Actually, three categories of artists can be distinguished: those who follow the community tradition of the Dreamtime, like James Eseli, Richard Harry or Ken Thaiday, who are mostly inspired by the ritual dances of their clans; those who, while following this tradition, live in towns and have often had an artistic education, for example in the Torres Strait Visual Arts Department in Cairns. They carve wood, invent new forms of expression and are also interested in diverse printing techniques (on paper or fabric, like Barkus on Thursday Island). Finally, there are urban artists (like Ellen José, Destiny Deacon or Clinton Nain) who resort to modern media: photographic installations, video. Although their population is not numerous, the Torres Strait Islands still offer the example of an artistic community both very original and very active and thus achieve a perfect synthesis between the respect of millennial traditions and a wide interest in today's world.

ARTISTS FROM THE TORRES STRAIT ISLANDS

To the names mentioned above, one should add those of young artists like Julie Weekes, whose very colorful and dynamic works are typical of the new generation.

KIMBERLEYS
BALGO HILLS

In the north-east of Australia, the Kimberley region stretches over more than 400,000 square kilometers and has very different types of landscapes: sand beaches on the Indian Ocean, sheltered in isolated creeks, rock plateaus and their rapids, chain of the Bungle-Bungle, Great sand desert and Tamani Desert, where Spinifex grass flourishes (also called Porcupine or Spiny grass), which the Aboriginals use the sap of as glue.

If the first inhabitants of the Kimberley were not subjected to transportation as in the central desert, they nevertheless suffered from the arrival on their territories of Anglo-Saxon stockbreeders and miners, attracted by the gold discovered in Halls Creek in 1886. Besides, at the end of the 1960's, the wages equality imposed by the Australian government had a paradoxical consequence: many Aboriginals had to leave the places where they worked for the stockbreeders, who did not want to employ them any longer. Then some of them left for urban centers like Fitzroy Crossing, others settled near former missions, like Balgo Hills, or obtained from the authorities the permission to create autonomous communities, like that of Warmun, near the Bungle-Bungle chain, in the East Kimberley. In these different centers, the Kimberley painting developed from the 1980's onwards. It evokes either the figures of the Bradshaw men – enigmatic characters inspired by ancient wall paintings, who seem to have existed before the Dreamtime itself (center and north of the region) – or the legend of Ancestors traveling in the desert with their women and apprentices (near Balgo, for example) or again the legends related to the Wandjina Owls – rain and storm goddesses, coming from the sky and the sea – (in the center and north of the region, in Kalumburu) or more simply dune, hill or mountain landscapes (near Warmun).

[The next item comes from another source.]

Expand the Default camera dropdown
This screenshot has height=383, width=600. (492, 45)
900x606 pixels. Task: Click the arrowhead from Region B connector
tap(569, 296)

Even if the first famous works from Balgo date back to the 1940's, it is only – as in the rest of the Kimberley – from the 1980's that painting really developed in this community, after the model of the great centers of the desert, and after the great 1986 exhibition organized by the Perth Museum on the Art of the Great sand Desert established its definitive reputation. Considered an assertion of Aboriginal rights over their lands confiscated by the European settlers, the works produced in Balgo were also tightly linked with religious rites celebrating the "law" (that is to say "Julururu") inherited from the Dreamtime. The first artists (like Peter Sunfly) were initiated and therefore played a central part in these ceremonies. On the one hand, the graphic symbols used by the painters of this community are not different from those of the other desert communities: circles standing for sacred springs and ritual sites, U-shaped forms standing for initiated people gathering there, diverse lines standing for land accidents or Dreamtime tracks). On the other hand, Balgo art is extremely original thanks to its highly colorful and luminous works, painted in a rich palette composed of the deep blue of the sky, the vivid orange of the hills, the crimson grey of the plains and the vivid green of the spinifex bushes. But the artists also exploit the splendid riches of their environment and, to celebrate their land, they adorn it in the most brilliant shades they can find: vivid red and yellow for example. This way, the reality and the imagination of a lost paradise coincide in a dazzling explosion of colors that generates deep energy. After the 1986 exhibition, the second one devoted to Balgo art was precisely entitled "Images of Power".

ARTISTS FROM BALGO HILLS

The first painters from Balgo were above all initiated men belonging to the Kukatja clan, like Peter Sunfly Tjampitjin, Jimmy Njamme or Mick Gill Jaakamara; or women, like Bai Bai Napangarti or Nellie Njamme Napangarti. Others took over from them, like Helicopter or Ningie Nangala, and many women (often painting together) like Eubena Nampitjin or Ena Gimme Nungurrayi. As early as 1991, the Parisian exhibition entitled "Yapa, Aboriginal painters from Lajamanu and Balgo" greatly contributed to their celebrity and their reputation in France and in Europe. Finally, a new generation (Elizabeth Gordon, Pauline Sunfly, etc.) is successfully following in the first painters' footsteps.

KIMBERLEYS
WARMUN

In the north-east of Australia, the Kimberley region stretches over more than 400,000 square kilometers and has very different types of landscapes: sand beaches on the Indian Ocean, sheltered in isolated creeks, rock plateaus and their rapids, chain of the Bungle-Bungle, Great sand desert and Tamani Desert, where Spinifex grass flourishes (also called Porcupine or Spiny grass), which the Aboriginals use the sap of as glue.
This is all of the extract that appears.